How are we handling this complexity?

Another part of this new paradigm is taking over as a way to understand the universe and a way to handle the complexity around us. It is Systems Theory. What is a system? (Food cycle picture.) Systems can be natural or man-made. Other natural systems can be a grove of trees, a colony of bacteria, communities of animals or societies of people. They can interact with their neighbors and adapt to change. They can be a connected, organized set of things or parts, such as in a car. Systems can be bodies moving about one another in space guided by laws, like gravity. They can be a set of organs of parts in an animal body. They can be a religion, a form of government, a philosophical system or a system of theories, a doctrine or beliefs.

Our brains are a system! We have learned a lot about how the brain works, and more is coming every day. For example we can encourage the right and left brain to work together more effectively by doing physical movements which cross over the midline of the body. That activates the left brain lobe to take care of the right side body movements and the right lobe to take care of the left side’s movements.

We know that systems have a series of archetypal behaviors. They have colorful names like “Fixes that Backfire”, “Limits to growth”, “Shifting the Burden”. It takes some detective work and a deal of study to use systems thinking to solve problems in our organizations. That body of knowledge is growing as university courses and consultants refine the knowledge for easier integration. There are computer software programs on the market that can model the systems found in your workplace.

Another way of handling complexity when it comes to making decisions about the future is to use scenarios. These are narratives of possible futures based on current qualitative information, behavior patterns, and actions in the present. Scenarios are able to incorporate a variety of variables in a way that are easily absorbed by the listener. Scenarios come in groups of three to five. That is because there is never any one conceptual framework happening at once, but there are several happening at the same time. Scenario technique captures this actuality. There are still hunters and gatherers on earth at the same time the origins of the universe are being studied by scholars. Those are extremes but most companies have age differences, gender differences and cultural differences not to mention differences between marketing and production, purchasing and personnel. Every company is warehouse of complex number of conceptual frameworks.
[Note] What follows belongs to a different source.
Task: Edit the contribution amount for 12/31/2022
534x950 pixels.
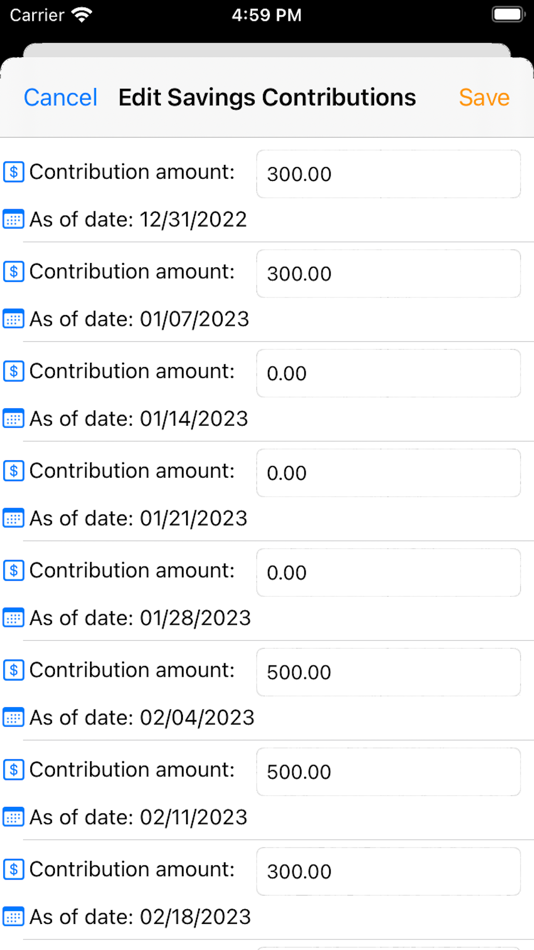Action: [389, 174]
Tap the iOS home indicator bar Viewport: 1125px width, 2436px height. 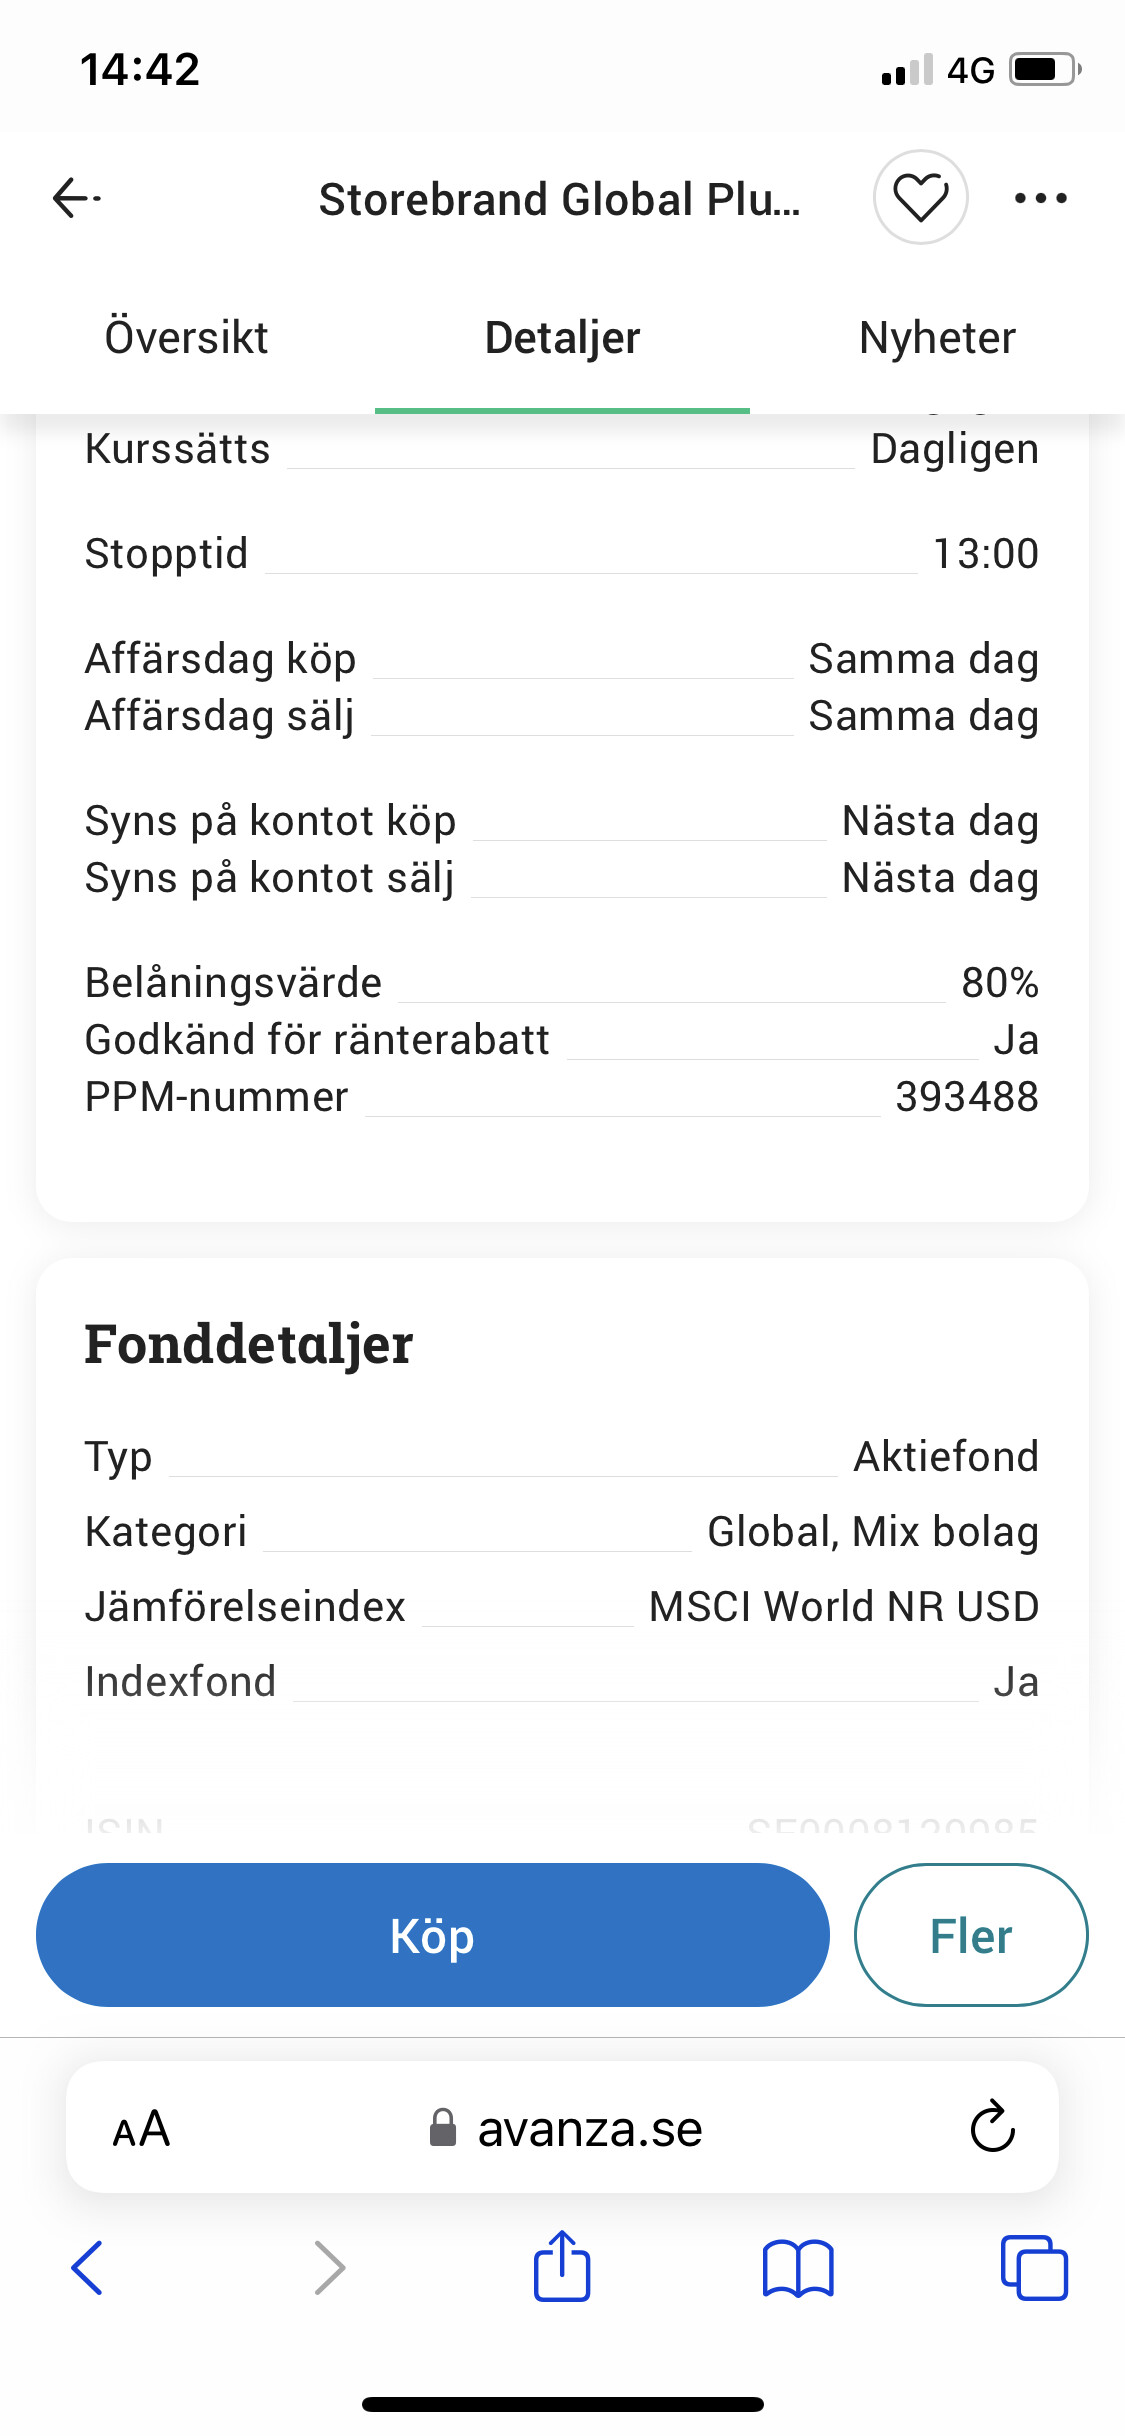(x=562, y=2404)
Children are learning more about handling complexity in school. They are working more often with a team of teachers, they have theme days where a subject is looked at from many angles, and story telling is being introduced as a “new” technique. They are learning about the Butterfly effect, about Systems Theory and many new scientific theories. This will not be simply academic material for them; it will be a new way of thinking. These children will, in the next 15 to twenty- years will be working for you.

There are several techniques that help us manage complexity and to fight the tendency to oversimplify and lay blame in the wrong place. They can help us from being overwhelmed and burnt out. In summary, we can handle complexity by understanding systems thinking and using scenario techniques. There is a third way, and that is why you are here today. Just like the narratives in scenario thinking, story telling is an easy way to get started in learning how to handle complexity.